Da Interação de Máscaras individuais e sociais
Por António Justo
No carnaval viva a carne, tudo vale! Carnaval é o tempo dos folguedos antes da Quaresma: os quarenta dias do jejum em que a carne já não vale tanto.
A tradição destas festas populares (bacanais) foi domesticada e assumida na cultura católica. Elas já se praticavam 3.000 anos antes de Cristo na Mesopotâmia. Era uma semana de festa em que se praticava a igualdade. Nessa semana de festa, a escrava era igual à senhora e o escravo igual ao senhor. A tradição do uso da burca tem origem nesse tempo em que as senhoras da classe elevada se tapavam para, nessa semana, não serem reconhecidas e não se sentirem tão envergonhadas.

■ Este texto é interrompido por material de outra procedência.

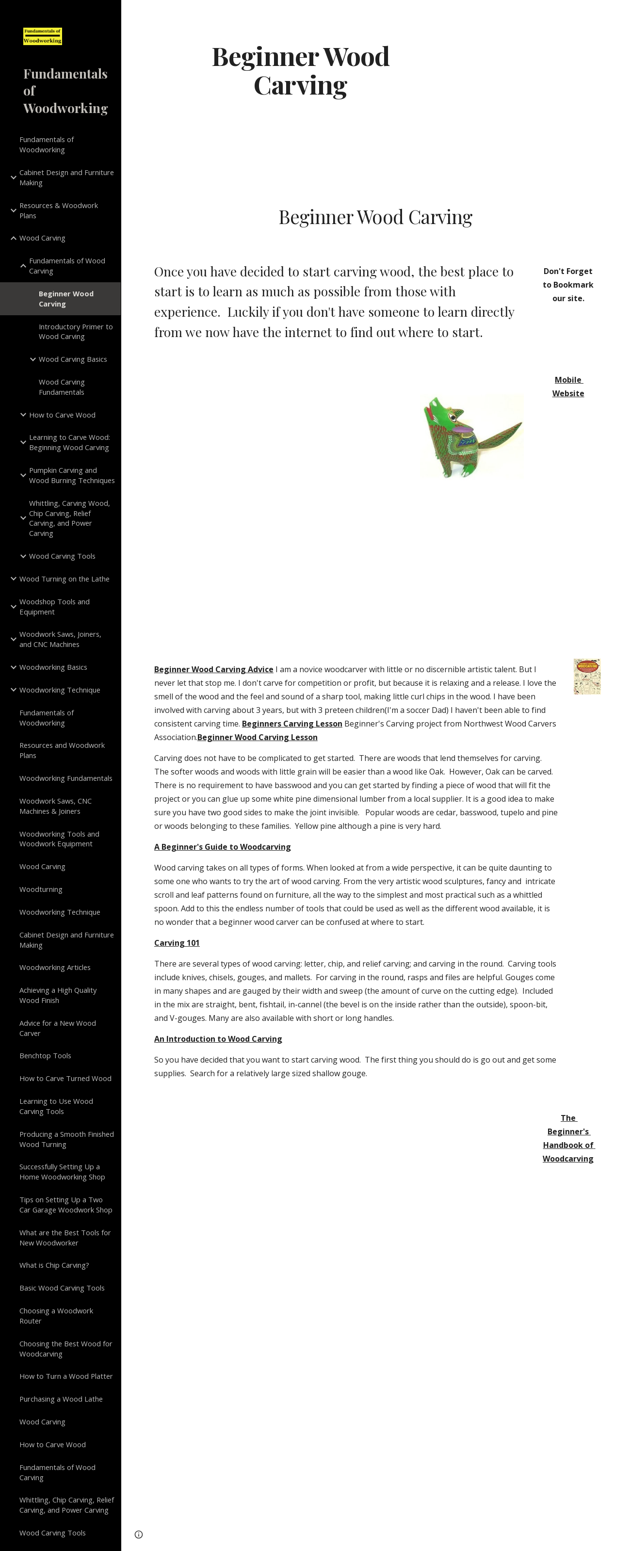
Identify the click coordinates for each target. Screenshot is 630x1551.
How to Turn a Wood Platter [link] (66, 1376)
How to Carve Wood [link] (62, 415)
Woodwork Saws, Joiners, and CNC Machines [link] (60, 639)
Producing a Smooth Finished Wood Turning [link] (66, 1139)
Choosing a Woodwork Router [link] (56, 1315)
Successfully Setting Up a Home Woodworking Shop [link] (62, 1171)
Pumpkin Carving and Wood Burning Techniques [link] (72, 475)
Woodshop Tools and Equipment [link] (54, 606)
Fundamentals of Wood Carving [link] (67, 265)
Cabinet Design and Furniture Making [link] (66, 177)
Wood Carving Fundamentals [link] (62, 387)
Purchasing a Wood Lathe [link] (61, 1399)
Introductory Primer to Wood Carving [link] (76, 331)
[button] (618, 13)
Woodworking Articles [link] (55, 967)
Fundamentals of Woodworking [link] (46, 144)
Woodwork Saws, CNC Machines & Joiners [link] (55, 806)
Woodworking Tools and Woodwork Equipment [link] (59, 839)
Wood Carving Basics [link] (73, 359)
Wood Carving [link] (42, 237)
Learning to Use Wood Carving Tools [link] (56, 1106)
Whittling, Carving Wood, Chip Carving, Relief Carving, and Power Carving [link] (69, 518)
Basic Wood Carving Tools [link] (62, 1287)
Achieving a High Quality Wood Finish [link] (58, 995)
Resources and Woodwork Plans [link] (62, 750)
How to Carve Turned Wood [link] (65, 1078)
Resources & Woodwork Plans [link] (58, 210)
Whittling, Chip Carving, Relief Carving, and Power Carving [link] (66, 1505)
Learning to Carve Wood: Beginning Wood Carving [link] (69, 442)
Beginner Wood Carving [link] (66, 298)
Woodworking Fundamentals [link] (66, 778)
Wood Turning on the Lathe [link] (64, 578)
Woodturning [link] (41, 889)
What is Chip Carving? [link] (54, 1265)
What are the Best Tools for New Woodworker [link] (65, 1237)
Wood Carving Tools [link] (62, 556)
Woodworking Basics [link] (53, 667)
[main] (300, 69)
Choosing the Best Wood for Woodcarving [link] (66, 1348)
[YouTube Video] (337, 1388)
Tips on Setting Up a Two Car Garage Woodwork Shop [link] (66, 1204)
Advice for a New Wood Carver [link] (57, 1028)
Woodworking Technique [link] (59, 690)
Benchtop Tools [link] (45, 1055)
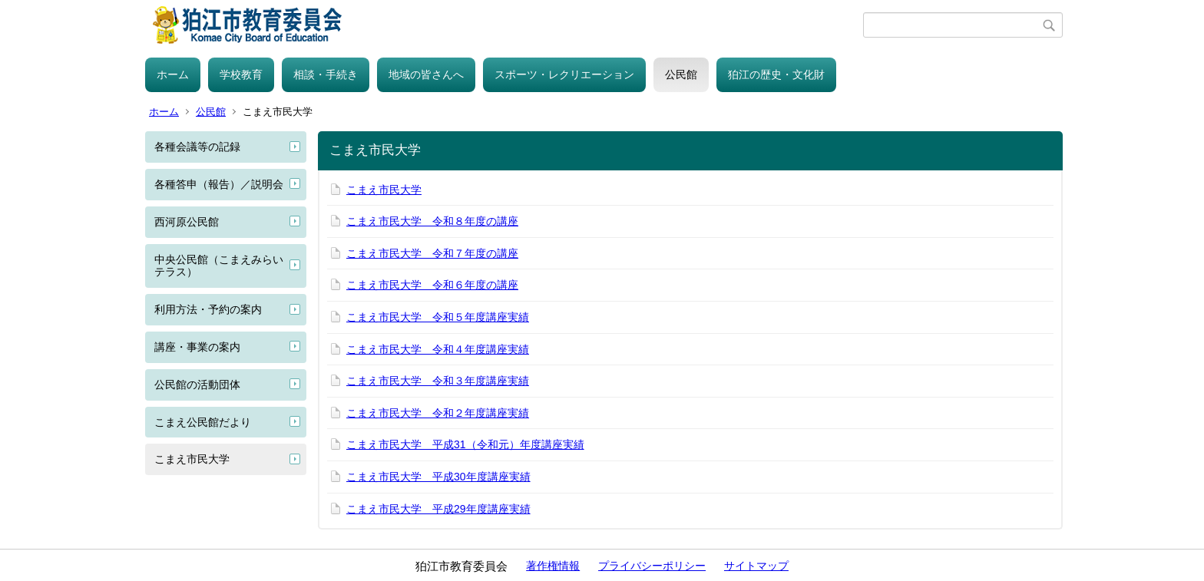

O Carnaval é vida e a vida social parece configurar-se entre jardim infantil e carnaval. Carnaval e quarta-feira de cinzas são duas faces da vida: a vida feita de fogo, lenha e cinza. No Carnaval Deus sorri por trás das nuvens num gesto de aprovar o desejo de liberdade das massas populares e a ânsia justa de também elas serem publicamente consideradas.
O carnaval possibilita a expressão de vários papéis da mesma personalidade. A vida do dia-a-dia exige autocontrolo não permitindo vivenciar outros ânsias nostálgicas. Assim o carnaval possibilita a ritualização de necessidades escondidas legitimando-as num determinado tempo; assim contribui para a ordenação dos diferentes aspectos da vida.
A máscara permite maior liberdade e protecção da personalidade. A máscara dá espaço à criatividade individual e colectiva possibilitando expressões fora do normal e a possibilidade de a pessoa ter vivências diferentes. Deste modo possibilita-se, num tempo ordenado, a fuga às máscaras uniformizadas da sociedade, praticadas no quotidiano durante o resto do ano.
No carnaval o povo desce à rua e brinca a dizer que também ele quer ver contada a sua história e perpetuada a sua memória. Nele tudo é música, tudo se resume a um desejo de festa onde cada qual quer ser igual. No carnaval sobrepõe-se à mascara habitual uma máscara excepcional, talvez mais criativa porque personalizada, a partir da pele nua enfeitada de fantasias.
O desfilar do povo nas ruas poderá corresponder ao desfilar dos políticos nos écrans das TVs… Enquanto o povo dança no palco da rua por trás dos bastidores também os há que fazem falcatruas. Este é o tempo das máscaras e da folia dos de baixo enquanto as máscaras e a folia dos de cima é todos os dias.
No carnaval é festa, são permitidas diferentes coreografias, não há queixas, ninguém leva a mal; sob o seu sol é o tempo de pôr a opinião a corar.
Na poeira do dia-a-dia, Terça-feira de carnaval é o último dia da máscara posta e a Quarta-feira de cinzas convida a ver a nudez que se esconde dentro da pessoa (máscara habitual).
Carl Gustav Jung, psiquiatra e fundador da psicologia analítica dizia: “Quem olha para fora sonha, quem olha para dentro desperta.”
Para mim, Carnaval, embora o sinta de longe, expressa o desejo íntimo de celebrar a vida como festa, é símbolo de saudade de amor, um sonho de convívio, alegria e animação. Também o carnaval nos distingue do outro animal… Nele celebra-se o corpo e na quaresma acentua-se a alma.